My visual looks like below
What i want to achieve is to get the Average '% Actual Complete' and extrapolate it to the end of FY which is P12 Mar-24
How can i achieve this?
Please does anyone knows how to resolve this
You can use the built in trend and forecast lines
or you can create your own least squares forecast line.
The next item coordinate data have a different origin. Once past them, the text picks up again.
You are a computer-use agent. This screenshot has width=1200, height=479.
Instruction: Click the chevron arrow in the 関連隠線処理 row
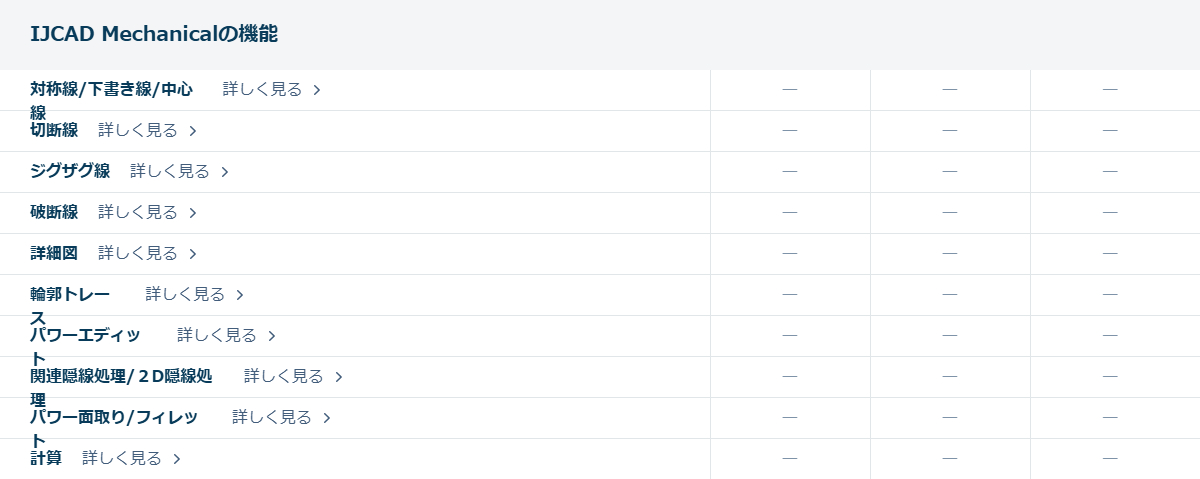[x=339, y=377]
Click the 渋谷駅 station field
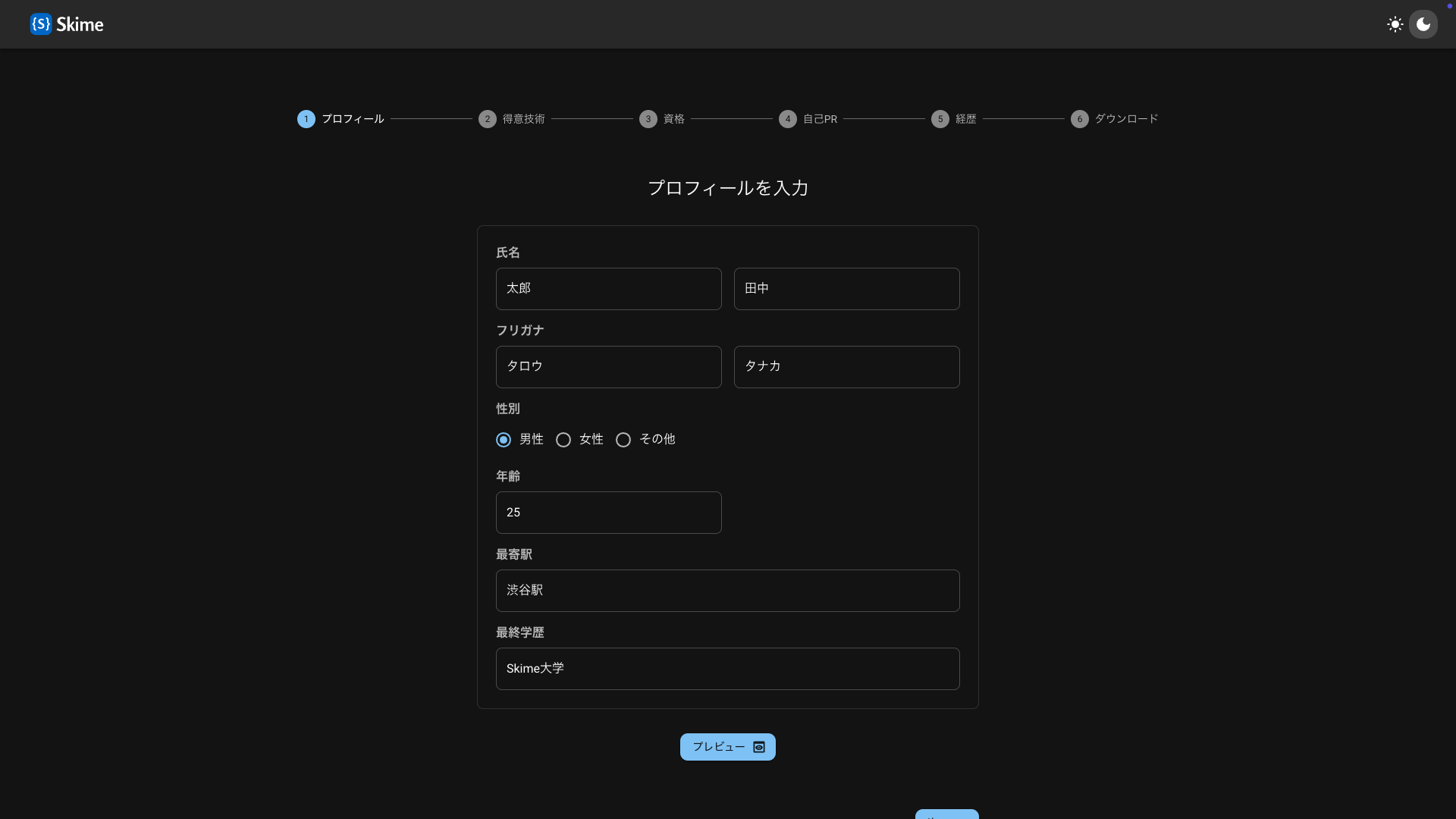The width and height of the screenshot is (1456, 819). coord(727,591)
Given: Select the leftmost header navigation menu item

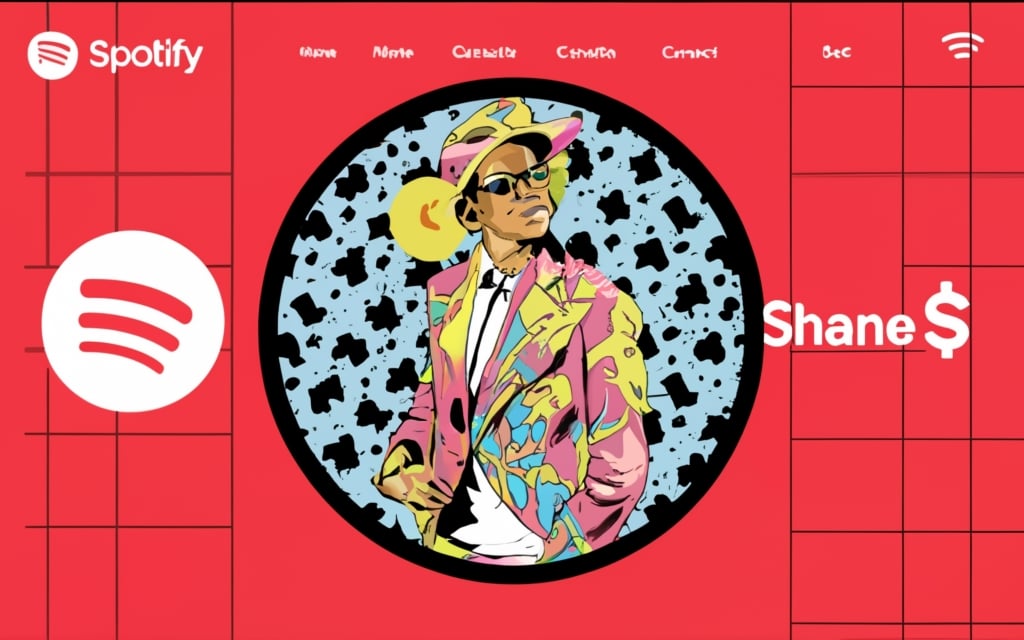Looking at the screenshot, I should (318, 52).
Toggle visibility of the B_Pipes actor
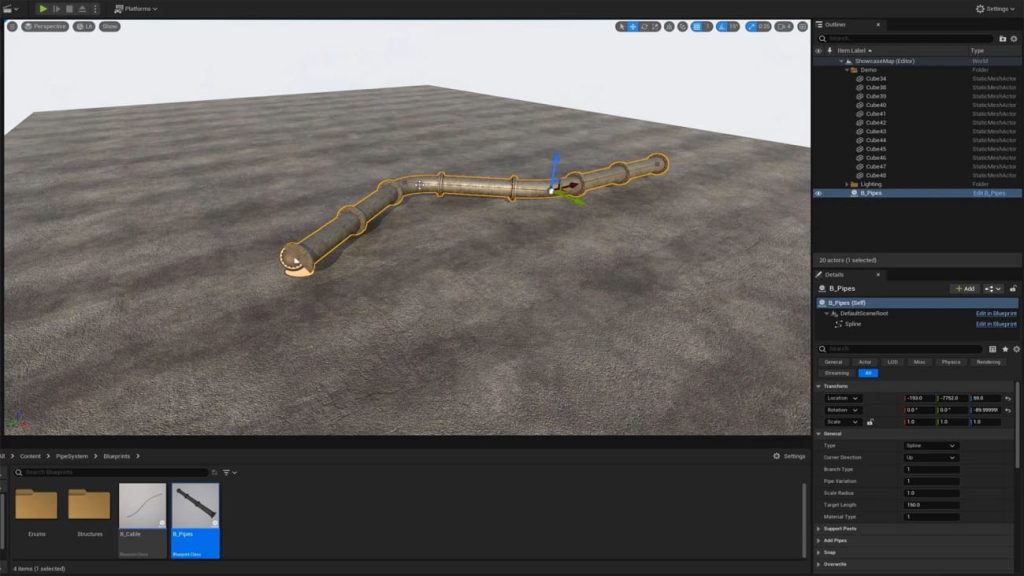The height and width of the screenshot is (576, 1024). (x=819, y=192)
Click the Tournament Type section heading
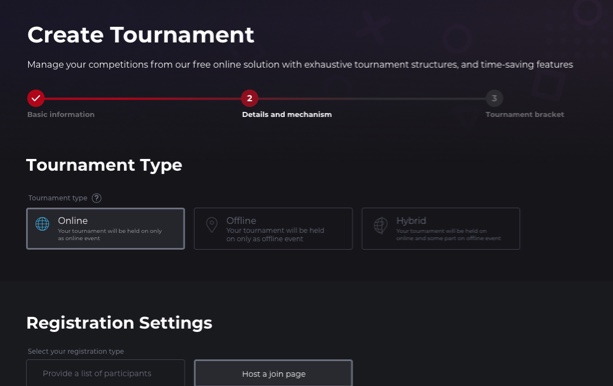The height and width of the screenshot is (386, 613). pos(104,165)
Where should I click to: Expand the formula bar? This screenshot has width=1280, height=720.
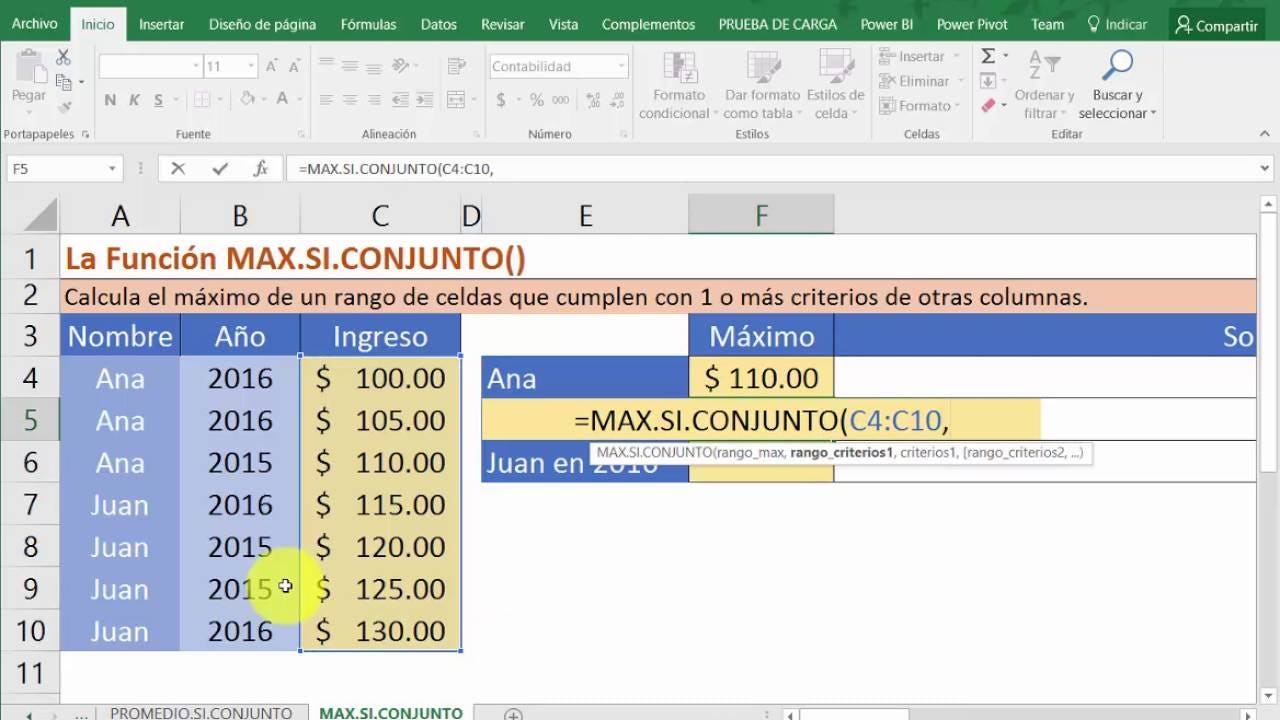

Thanks @lbendlin This is not what i was looking for. Becasue I will be adding Planned % measure to the chart and Forecast and trendline will disappear
Thanks @lbendlin
You use Table 2 = GENERATESERIES(2,12) but my x-axis is Period MonthYear e.g P1 Apr-23, P2 May-23 and so on. This is coming from Date Table. So it can't be generated and won't work
You can modify it to fit your calendar table.
Please provide sample data that fully covers your issue.
Please show the expected outcome based on the sample data you provided.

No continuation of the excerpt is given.